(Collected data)
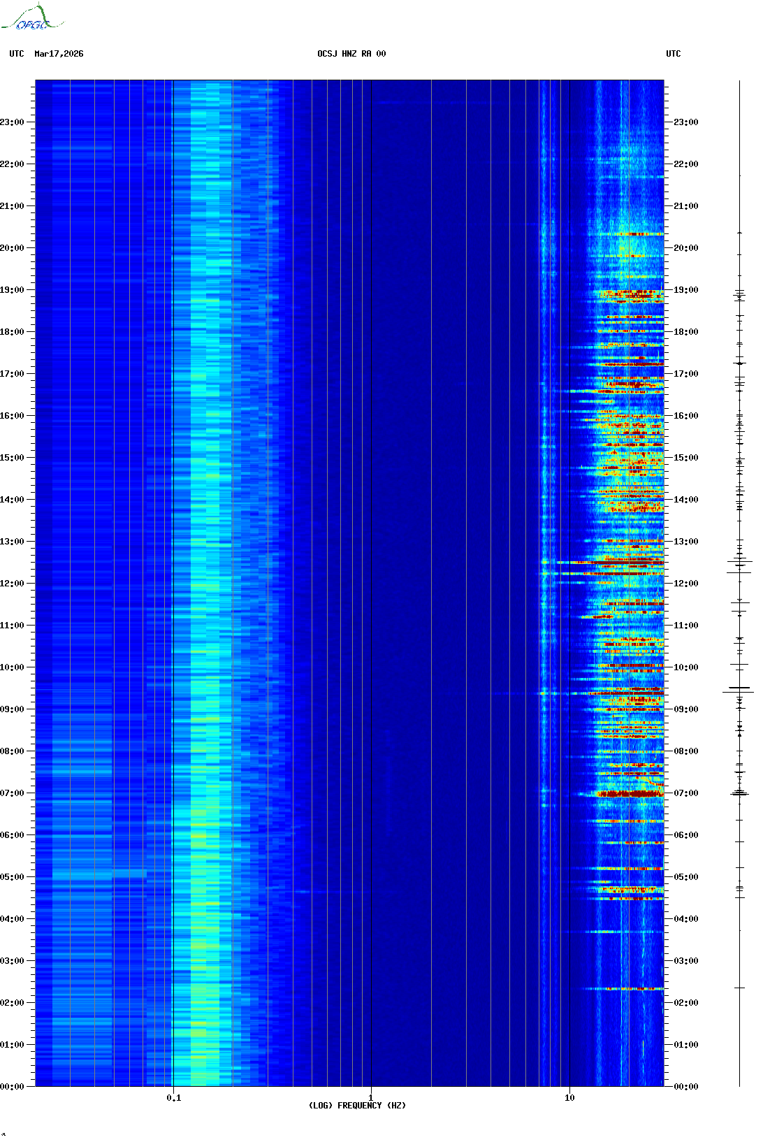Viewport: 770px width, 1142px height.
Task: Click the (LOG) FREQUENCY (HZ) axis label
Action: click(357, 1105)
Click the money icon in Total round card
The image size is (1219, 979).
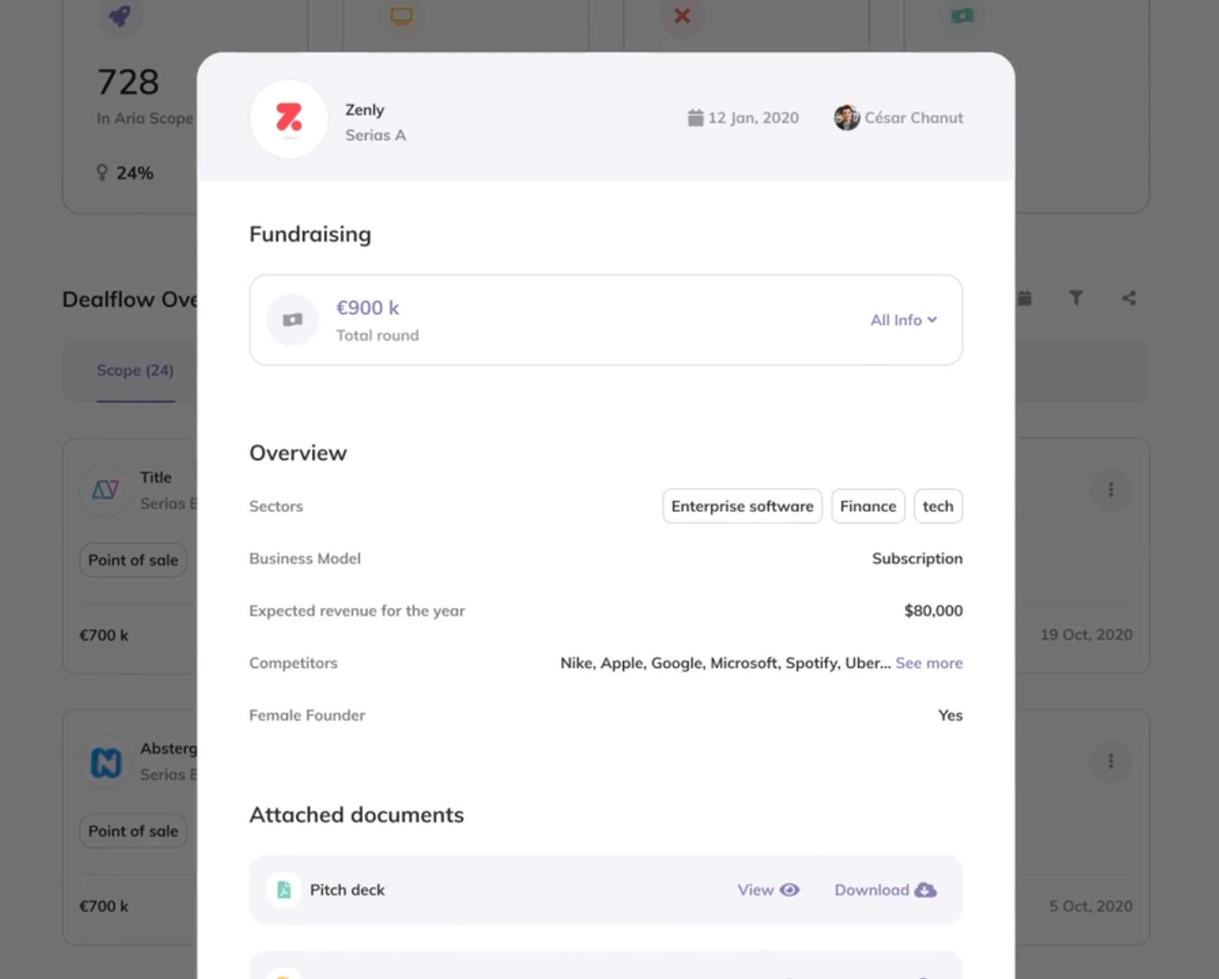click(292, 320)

◆ EXERCISE DETAILS:
Repeat all the entries above word for word, omitting the pictures.

◆ ANSWER TO THE PROBLEM:
Viewport: 770px width, 1142px height.
Task: Click the (LOG) FREQUENCY (HZ) axis label
Action: click(357, 1105)
Click the money icon in Total round card
The image size is (1219, 979).
click(292, 320)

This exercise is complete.